I hand him a carton. He shakes it to froth the milk inside.
“But who would you catch?” I ask. “I dig in to a half-dozen computers a day, and any number of them are loaded with porn. It comes in all varieties. So I run across this kind of stuff. And you must believe me—there is no pleasure in seeing it. In fact, it is quite painful to me. But you got to understand that most of these pictures are from ten, twenty years ago. The victims ar
e grown, the offenders are old, probably sucking on oxygen bottles somewhere.”
“Yeah?”
“You can’t go back in time,” I say. “You can’t stop what’s already happened. It can only be dealt with.”
Hernandez takes a drink from his tiny carton. “You know they sell this stuff by the gallon.”
“I like to take things in increments,” I tell him.
“I got kids,” he says. “So I’m on this task force for personal reasons. And I’m going to share my belief that there’s no difference between the guy who rapes children and the guy who looks at pictures of children being raped. Most officers on the force think these guys should be hunted down and shot like dogs in the street. I haven’t dwelled too much on that end of it. For me, it’s the children, they’re the ones I’m concerned about. And how long ago it was that they got hurt, that doesn’t matter to me at all.”
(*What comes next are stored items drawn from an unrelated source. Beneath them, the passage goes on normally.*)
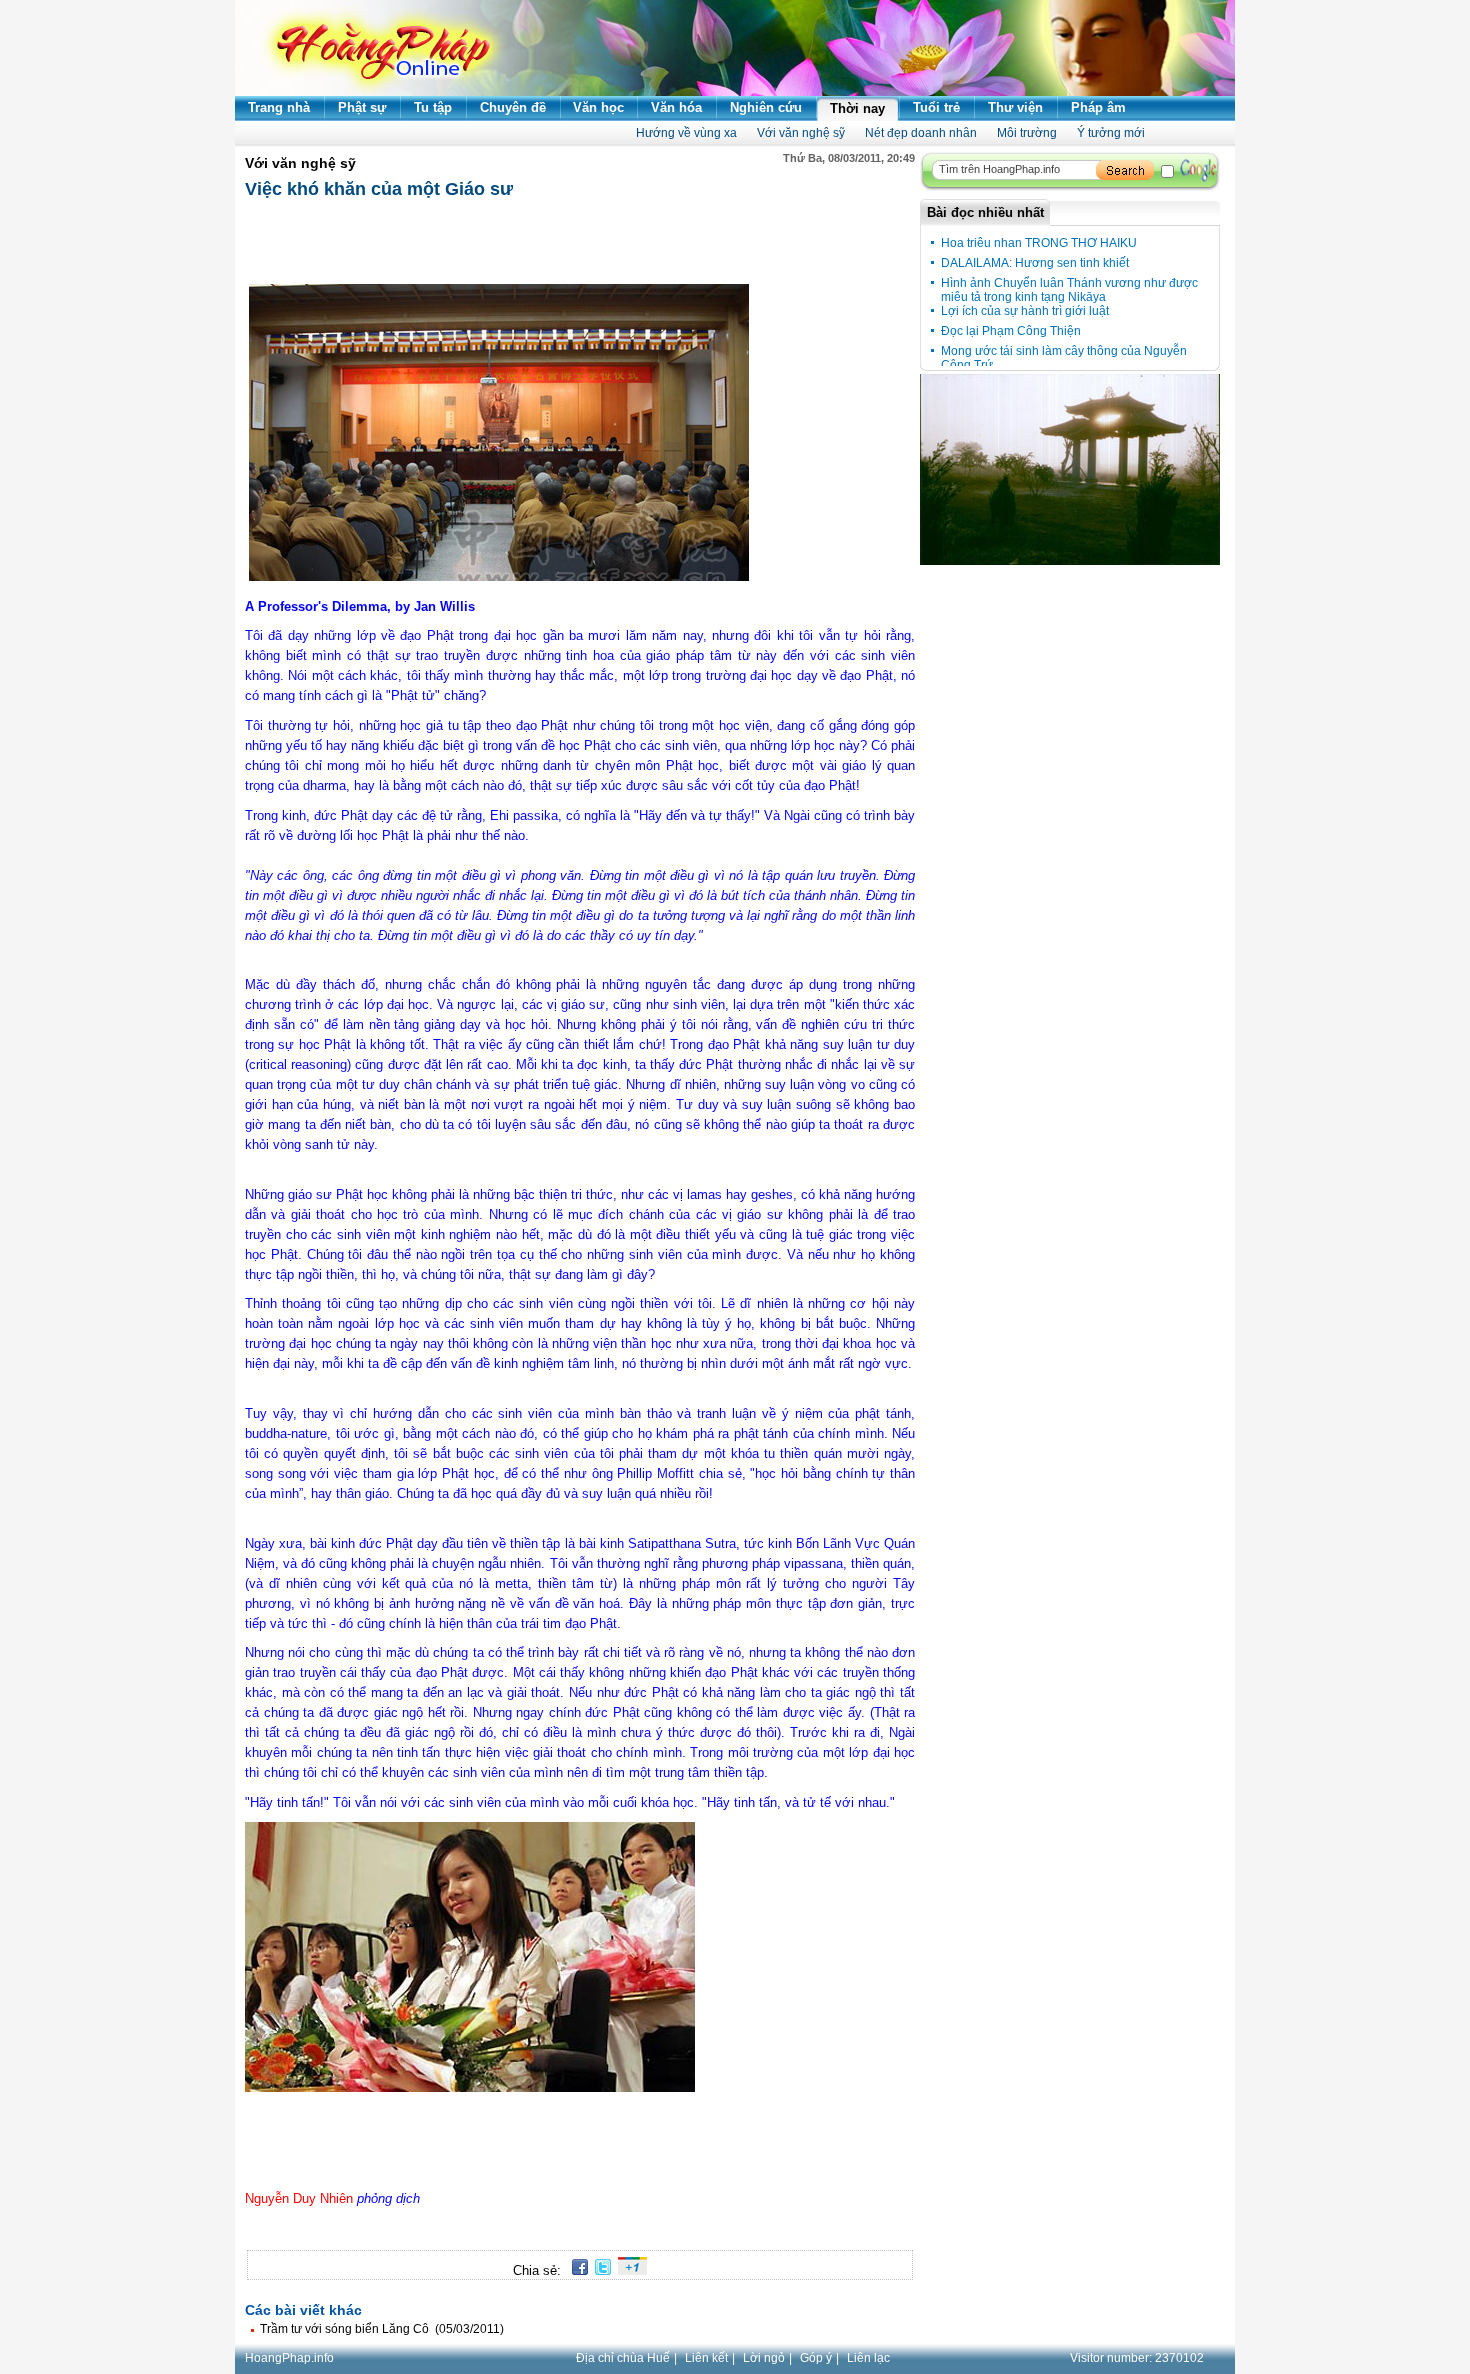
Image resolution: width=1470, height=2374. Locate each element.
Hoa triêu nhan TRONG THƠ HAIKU (1039, 243)
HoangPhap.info (289, 2358)
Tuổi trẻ (936, 107)
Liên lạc (868, 2358)
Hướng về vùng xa (686, 133)
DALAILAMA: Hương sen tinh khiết (1035, 263)
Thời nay (857, 108)
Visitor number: (1137, 2358)
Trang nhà (279, 107)
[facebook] (576, 2270)
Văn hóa (676, 107)
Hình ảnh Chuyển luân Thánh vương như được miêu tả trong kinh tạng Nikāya (1069, 290)
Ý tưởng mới (1111, 133)
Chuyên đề (513, 107)
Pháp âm (1098, 107)
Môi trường (1027, 133)
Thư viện (1015, 107)
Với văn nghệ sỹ (801, 133)
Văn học (598, 107)
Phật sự (362, 107)
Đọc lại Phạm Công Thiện (1011, 331)
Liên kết (706, 2358)
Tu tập (433, 107)
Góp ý (816, 2358)
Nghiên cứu (766, 107)
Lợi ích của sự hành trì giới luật (1025, 311)
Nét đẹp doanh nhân (921, 133)
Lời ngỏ (764, 2358)
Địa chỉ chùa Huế (623, 2358)
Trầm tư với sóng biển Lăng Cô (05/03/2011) (382, 2329)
He regards me a moment, almost sadly.
“Personally, I don’t think you’re one of the bad guys,” he says. “But you, whether you think you’re a good guy or a bad guy—that’s something you should be very concerned with. There’s a way you can prove to yourself that you’re not a bad guy. You can save us a lot of trouble and pass along that code.”
He leaves his card.
—
I follow the cop outside and watch him drive away. From the porch, I can see the Tiger and the Cub have opened a lemonade stand. They’ve taken a table and two folding chairs into the parking lot and are sitting, waiting. They have some lemons, a sugar jar and a pitcher of ice water. The Cub’s legs swing back and forth below the vinyl tablecloth. Nobody visits their lemonade stand, including me.
—
Come dark, I initialize my computer and crop images for a while. This is controlled, orderly work, and it soothes me. I take the images I’ve copied from people’s hard drives, and then I crop out the erections and penetrations and grimaces. I don’t need to tell you that I hate videos. You can’t crop a video. And once it’s in motion, it’s impossible to control.
I call up the picture of the girl in the kitchen. First I crop her photo down to an image that shows only her eyes. Save. Then I frame the pattern of light that falls across her skin. Save. I crop an image that is simply yellow—a square of her yellow shirt, nothing else. Save. And then the hand. I trim and trim, narrowing in until there is only blur. You wouldn’t even know it was a hand. Then I destroy the original. In this way, I cripple the picture’s power to hurt—it’s not child pornography, it’s not pornography, it’s not even a child. I remove what racks you, what leaves you unable to raise yourself from the bottom of the boat.